Your instructions —
All of the data needs to come back exactly as written.

>>>>

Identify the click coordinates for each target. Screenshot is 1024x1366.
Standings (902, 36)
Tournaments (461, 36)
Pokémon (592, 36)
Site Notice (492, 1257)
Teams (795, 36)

<<<<

Response below —
Identify the click coordinates for each target. Screenshot is 1024x1366.
Standings (902, 36)
Tournaments (461, 36)
Pokémon (592, 36)
Site Notice (492, 1257)
Teams (795, 36)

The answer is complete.